Highlighting the value of early care is important for multiparous women too. For such women, an improved emphasis on their six or eight-week postnatal appointments, particularly for those women at risk of or who have experienced poor pregnancy outcomes, such as giving birth prematurely or to a low birthweight baby, or who have booked late previously, may be effective. Such appointments are currently under-valued and poorly attended, again as women weigh up the benefits of attending, in terms of time, inconvenience and the potential costs involved (Quinn, Detman and Bell-Ellison 2008). They have the potential to highlight the value and relevance of early antenatal care for subsequent pregnancies, and offer opportunistic reproductive health reviews and education. The RCOG (2011) has recognised the need for such a joined-up approach to reproductive healthcare, which could have had a significant impact on many of the women in the late booking study:

A life course approach implies the need for greater integration of services across different sectors, both horizontally and vertically… For example, the traditional separation of contraceptive services and antenatal services hinders delivery of effective preconception care and postnatal contraception, both key to achieving control of fertility and healthy pregnancies and children. Through these services, women have multiple encounters with nurses, midwives, general practitioners and obstetricians who are well placed to deliver consistent health messages and more holistic care. Although about 40% of pregnancies are unplanned, contraceptive consultations can provide an important opportunity for discussion of preconception issues” (p 5)

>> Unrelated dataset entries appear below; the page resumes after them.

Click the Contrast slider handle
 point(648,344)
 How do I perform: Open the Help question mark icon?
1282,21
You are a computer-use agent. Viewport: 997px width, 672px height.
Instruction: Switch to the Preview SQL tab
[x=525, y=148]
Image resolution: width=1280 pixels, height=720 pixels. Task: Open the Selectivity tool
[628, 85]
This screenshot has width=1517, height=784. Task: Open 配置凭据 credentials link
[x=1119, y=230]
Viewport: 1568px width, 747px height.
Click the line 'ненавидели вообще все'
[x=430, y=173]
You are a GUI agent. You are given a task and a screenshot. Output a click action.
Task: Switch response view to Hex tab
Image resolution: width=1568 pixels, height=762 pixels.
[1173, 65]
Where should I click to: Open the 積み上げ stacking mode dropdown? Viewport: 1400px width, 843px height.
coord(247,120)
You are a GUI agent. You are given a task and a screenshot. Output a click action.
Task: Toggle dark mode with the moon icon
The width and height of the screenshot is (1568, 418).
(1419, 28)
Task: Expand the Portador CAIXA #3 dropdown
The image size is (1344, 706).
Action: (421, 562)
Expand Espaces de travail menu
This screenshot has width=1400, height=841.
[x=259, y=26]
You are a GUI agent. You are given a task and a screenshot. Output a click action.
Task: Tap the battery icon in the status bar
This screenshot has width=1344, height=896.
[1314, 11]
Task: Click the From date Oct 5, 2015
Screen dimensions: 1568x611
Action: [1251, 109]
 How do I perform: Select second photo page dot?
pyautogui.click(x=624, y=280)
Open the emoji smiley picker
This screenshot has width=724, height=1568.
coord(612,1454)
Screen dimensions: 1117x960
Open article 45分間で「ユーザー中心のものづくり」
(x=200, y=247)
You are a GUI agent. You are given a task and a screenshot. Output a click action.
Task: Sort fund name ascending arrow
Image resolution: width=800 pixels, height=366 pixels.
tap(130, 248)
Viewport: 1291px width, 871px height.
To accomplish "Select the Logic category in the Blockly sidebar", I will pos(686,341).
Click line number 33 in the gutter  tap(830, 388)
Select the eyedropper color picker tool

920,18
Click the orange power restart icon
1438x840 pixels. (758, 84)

This might require taking such appointments out to the women, in the home or community setting, perhaps linked to the use of lay health workers. These have recently been identified in a Cochrane review (Glenton et al 2013) “as a different and sometimes preferred type of health worker” (p2), with a positive role in the development of services that recipients perceive as relevant, and in improving access to maternal and child healthcare. All these strategies have the potential to improve health literacy and women’s mindset around pregnancy and associated care. They may also contribute to enabling women to challenge misdiagnosis and delays in their care; a significant factor in the Sheffield study.